Needlestick injuries can kill, but the extra cost of safety needles means trusts have been slow to adopt them. Colin Wright reports

Needles are disposable, but people are not.’ Jim Devine, Unison’s head of health in Scotland, is pushing this stark warning in an attempt to reduce the toll of disease and even death caused by accidents at work involving syringes.

Up to 200,000 healthcare staff every year are injured by the needles they use to treat patients.

Safety needles, which would prevent this, cost only 35p each. But at double the cost of normal syringes, they are not widely used. Now Unison is highlighting two deaths caused by needlestick injuries and calling for the introduction of safety needles across the NHS.

The issue has come to the fore in recent months, with Unison identifying five healthcare workers who have contracted HIV from needlestick injuries and two who subsequently died.

Unison says student nurse Jane Robinson died in 1996 as a result of a needlestick injury she received while working in a hospital pathology department. She received£187,000 compensation, which Mr Devine says is derisory.

‘All healthcare staff run a daily risk of such an injury and the potential to become infected with HIV. We believe that the two deaths and five HIV staff will not, unfortunately, be the last as long as safety syringes remain outside the NHS.

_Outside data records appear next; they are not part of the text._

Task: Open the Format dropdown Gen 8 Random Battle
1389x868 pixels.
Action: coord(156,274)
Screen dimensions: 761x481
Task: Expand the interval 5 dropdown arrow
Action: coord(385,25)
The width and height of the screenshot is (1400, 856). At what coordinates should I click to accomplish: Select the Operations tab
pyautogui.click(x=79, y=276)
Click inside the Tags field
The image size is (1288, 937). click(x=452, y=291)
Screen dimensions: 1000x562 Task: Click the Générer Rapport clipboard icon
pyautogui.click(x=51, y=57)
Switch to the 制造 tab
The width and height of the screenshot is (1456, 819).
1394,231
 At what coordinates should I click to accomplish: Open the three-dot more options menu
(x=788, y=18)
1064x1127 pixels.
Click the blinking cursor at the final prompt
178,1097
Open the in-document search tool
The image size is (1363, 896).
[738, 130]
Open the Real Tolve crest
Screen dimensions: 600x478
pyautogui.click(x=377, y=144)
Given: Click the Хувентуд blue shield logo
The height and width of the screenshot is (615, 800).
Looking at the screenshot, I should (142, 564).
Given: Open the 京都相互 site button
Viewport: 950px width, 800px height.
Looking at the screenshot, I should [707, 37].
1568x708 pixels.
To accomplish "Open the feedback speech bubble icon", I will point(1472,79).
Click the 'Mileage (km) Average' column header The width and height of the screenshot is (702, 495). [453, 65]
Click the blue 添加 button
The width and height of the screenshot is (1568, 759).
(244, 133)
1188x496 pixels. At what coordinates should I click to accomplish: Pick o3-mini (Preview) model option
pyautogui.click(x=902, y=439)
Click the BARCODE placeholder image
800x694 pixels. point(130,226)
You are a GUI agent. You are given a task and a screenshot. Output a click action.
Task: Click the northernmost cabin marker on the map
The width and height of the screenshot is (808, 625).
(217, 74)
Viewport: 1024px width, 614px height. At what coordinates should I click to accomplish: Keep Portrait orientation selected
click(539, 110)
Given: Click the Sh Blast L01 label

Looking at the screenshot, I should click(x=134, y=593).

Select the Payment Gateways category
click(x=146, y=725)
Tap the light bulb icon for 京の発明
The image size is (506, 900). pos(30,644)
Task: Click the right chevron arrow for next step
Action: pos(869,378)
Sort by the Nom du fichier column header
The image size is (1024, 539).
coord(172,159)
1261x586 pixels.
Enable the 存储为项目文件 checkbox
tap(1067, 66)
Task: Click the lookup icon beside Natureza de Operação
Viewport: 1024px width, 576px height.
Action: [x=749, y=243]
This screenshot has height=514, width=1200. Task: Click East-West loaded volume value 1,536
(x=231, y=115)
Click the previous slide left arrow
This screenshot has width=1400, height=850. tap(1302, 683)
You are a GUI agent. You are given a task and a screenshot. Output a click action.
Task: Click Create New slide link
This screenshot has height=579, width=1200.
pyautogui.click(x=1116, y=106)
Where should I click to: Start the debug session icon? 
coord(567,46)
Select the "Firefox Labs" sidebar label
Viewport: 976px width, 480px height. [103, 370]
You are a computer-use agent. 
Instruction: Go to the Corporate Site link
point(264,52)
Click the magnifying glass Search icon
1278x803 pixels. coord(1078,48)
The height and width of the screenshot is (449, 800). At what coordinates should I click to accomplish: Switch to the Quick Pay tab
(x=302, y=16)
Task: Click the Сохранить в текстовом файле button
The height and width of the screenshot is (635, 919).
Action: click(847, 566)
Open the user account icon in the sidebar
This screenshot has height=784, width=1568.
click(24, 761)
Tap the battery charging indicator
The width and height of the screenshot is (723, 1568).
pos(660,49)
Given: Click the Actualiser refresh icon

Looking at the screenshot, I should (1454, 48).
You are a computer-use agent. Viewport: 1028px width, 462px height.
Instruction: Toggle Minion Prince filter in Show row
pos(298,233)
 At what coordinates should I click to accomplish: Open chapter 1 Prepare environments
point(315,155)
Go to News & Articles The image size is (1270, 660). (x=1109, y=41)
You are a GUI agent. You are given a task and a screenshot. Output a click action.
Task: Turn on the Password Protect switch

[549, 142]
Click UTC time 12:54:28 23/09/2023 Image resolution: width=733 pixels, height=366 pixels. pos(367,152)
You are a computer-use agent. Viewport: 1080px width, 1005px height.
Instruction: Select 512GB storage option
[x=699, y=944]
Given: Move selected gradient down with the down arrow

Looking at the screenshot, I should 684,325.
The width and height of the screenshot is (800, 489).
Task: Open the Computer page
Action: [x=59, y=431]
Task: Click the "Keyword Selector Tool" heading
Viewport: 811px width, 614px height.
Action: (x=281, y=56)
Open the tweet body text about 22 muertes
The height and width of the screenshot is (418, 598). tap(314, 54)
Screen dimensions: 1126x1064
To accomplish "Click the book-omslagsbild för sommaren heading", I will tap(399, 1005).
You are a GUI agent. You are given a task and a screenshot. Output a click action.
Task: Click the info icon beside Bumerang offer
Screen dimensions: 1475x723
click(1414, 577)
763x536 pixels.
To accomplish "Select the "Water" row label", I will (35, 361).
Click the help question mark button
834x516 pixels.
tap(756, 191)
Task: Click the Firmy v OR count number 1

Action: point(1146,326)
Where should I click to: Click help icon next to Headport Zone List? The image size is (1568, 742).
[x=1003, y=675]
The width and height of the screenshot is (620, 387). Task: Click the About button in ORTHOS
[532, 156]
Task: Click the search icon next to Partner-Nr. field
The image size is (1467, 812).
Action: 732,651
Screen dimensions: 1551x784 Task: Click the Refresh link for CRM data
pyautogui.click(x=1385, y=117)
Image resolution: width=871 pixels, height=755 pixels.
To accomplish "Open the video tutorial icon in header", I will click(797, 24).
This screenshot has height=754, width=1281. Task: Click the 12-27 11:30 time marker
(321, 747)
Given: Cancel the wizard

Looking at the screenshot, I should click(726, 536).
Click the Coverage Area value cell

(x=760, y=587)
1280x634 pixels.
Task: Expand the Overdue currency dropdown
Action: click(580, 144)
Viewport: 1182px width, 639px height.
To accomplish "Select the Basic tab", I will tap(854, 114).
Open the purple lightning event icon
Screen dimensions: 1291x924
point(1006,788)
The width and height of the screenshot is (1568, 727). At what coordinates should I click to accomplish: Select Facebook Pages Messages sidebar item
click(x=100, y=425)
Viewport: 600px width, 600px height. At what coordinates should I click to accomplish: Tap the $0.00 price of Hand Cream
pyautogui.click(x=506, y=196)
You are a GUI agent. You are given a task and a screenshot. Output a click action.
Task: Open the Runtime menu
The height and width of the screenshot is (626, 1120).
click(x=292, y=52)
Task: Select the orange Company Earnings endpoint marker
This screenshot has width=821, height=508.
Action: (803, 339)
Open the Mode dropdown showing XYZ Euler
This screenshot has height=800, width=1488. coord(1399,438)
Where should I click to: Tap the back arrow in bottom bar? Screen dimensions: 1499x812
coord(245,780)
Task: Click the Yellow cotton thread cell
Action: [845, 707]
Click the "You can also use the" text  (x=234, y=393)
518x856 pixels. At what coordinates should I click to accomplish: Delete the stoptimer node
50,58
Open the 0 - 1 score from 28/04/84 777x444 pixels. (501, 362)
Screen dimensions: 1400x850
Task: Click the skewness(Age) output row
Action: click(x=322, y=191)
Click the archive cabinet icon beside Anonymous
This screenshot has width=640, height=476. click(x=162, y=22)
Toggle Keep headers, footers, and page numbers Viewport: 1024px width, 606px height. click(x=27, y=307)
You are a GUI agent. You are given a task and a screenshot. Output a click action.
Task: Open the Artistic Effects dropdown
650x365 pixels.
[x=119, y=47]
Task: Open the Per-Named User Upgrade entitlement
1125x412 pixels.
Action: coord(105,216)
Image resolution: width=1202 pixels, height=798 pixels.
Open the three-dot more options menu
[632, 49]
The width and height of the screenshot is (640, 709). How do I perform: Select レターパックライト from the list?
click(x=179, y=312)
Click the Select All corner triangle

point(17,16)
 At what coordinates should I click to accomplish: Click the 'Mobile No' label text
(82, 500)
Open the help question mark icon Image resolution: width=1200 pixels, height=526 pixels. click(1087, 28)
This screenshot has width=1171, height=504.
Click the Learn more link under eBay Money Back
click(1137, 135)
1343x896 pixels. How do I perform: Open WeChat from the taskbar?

‘We also believe that subsequent compensation payments will be considerably larger than that given to Jane Robinson.’

Bernard Scully, director of human resources and internal communications at South Glasgow University Hospitals trust, has been collating figures for needlestick injuries for nearly five years. He says accurate information is needed on the level of injuries.

‘We cannot address the problem appropriately if we don’t have sufficient information. At present it costs the trust around£1,000 per injury, assuming there is no real hurt to the individual. That is about£700 for personal injury compensation - for pain and suffering - and around£250 for legal fees.

‘However, it only takes one individual to contract HIV from a needlestick injury - the figure could be anything and will cause real problems for a trust.

‘I believe there is an awareness of the potential seriousness that needlestick injuries pose for trusts, but there needs to be action on the introduction of a suitable, cost-effective product.’

The number of incidents reported by the trust to the Health and Safety Executive has tripled over the past seven years.

Mr Scully says: ‘There are huge resource implications surrounding these issues as, in this increasingly litigious age, staff may start to make claims against the trust.’

Unison is holding an awareness event in the next fortnight at South Glasgow University Hospitals trust’s Southern General Hospital, to highlight the need for adequate reporting of needlestick injuries and the campaign to introduce safety syringes in the NHS.

The first study into the use of safety syringes has already been completed at West Lothian Healthcare trust. According to a leaked report by trust director of nursing Elizabeth Campbell for Scottish health minister Susan Deacon: ‘The evaluation indicates ‘good’ or ‘very good’ acceptance and effectiveness on all criteria with one notable exception, that of ability to activate the safety mechanism on full delivery of the contents of the syringe, where 47 per cent scored ‘poor’ or ‘very poor’.’

The report goes on to recommend a larger trial but does say: ‘The advantage of a safety device such as this has been recognised and once refinements have taken place, it will be a significant part of any needlestick prevention strategy.’

But at£176,000 a year, Ms Campbell believes the syringes would be prohibitively expensive.

The report therefore recommends not introducing safety needles at present.

Mr Devine says: ‘This is a very imbalanced report as it does not include the cost savings which will occur if safety syringes are introduced and the number of needlestick injuries is reduced by 90 per cent. We are writing to Ms Deacon, asking to discuss this.

‘We have also been in touch with the Health and Safety Executive and we believe we have a case to raise under new guidelines, which are about to be issued by the Scottish Executive, which state that if a safer system is known about and can be implemented, all trusts must implement it.’

A Scottish Executive spokesperson says: ‘We are aware of the West Lothian pilot study, but that is only one report and we have not ruled anything out at this stage.’ A working group has been set up to consider the issue.

As Mr Devine explains: ‘We have estimated that 200,000 health workers a year get a needlestick injury and are currently working in an environment which would be illegal in the US.

‘We have estimated that follow-up costs on needlestick injuries in Scotland cost the NHS£5.5m a year and that the additional costs of introducing safety syringes are more than offset by the savings which would be made if there were fewer injuries.

‘We are calling for the Scottish Parliament to act on this with some urgency.’

Mr Scully believes the NHS is ‘crying out for a safe, cost-effective syringe’.

‘There will always be needlestick injuries, but what we must do is introduce a system which can at least prevent the avoidable injuries. You can reduce the numbers of injuries caused by poor working practices, such as clinical staff putting needles into over-full sharps boxes or leaving them in bedclothes. But there are other incidents which could only be prevented by the introduction of safety syringes.’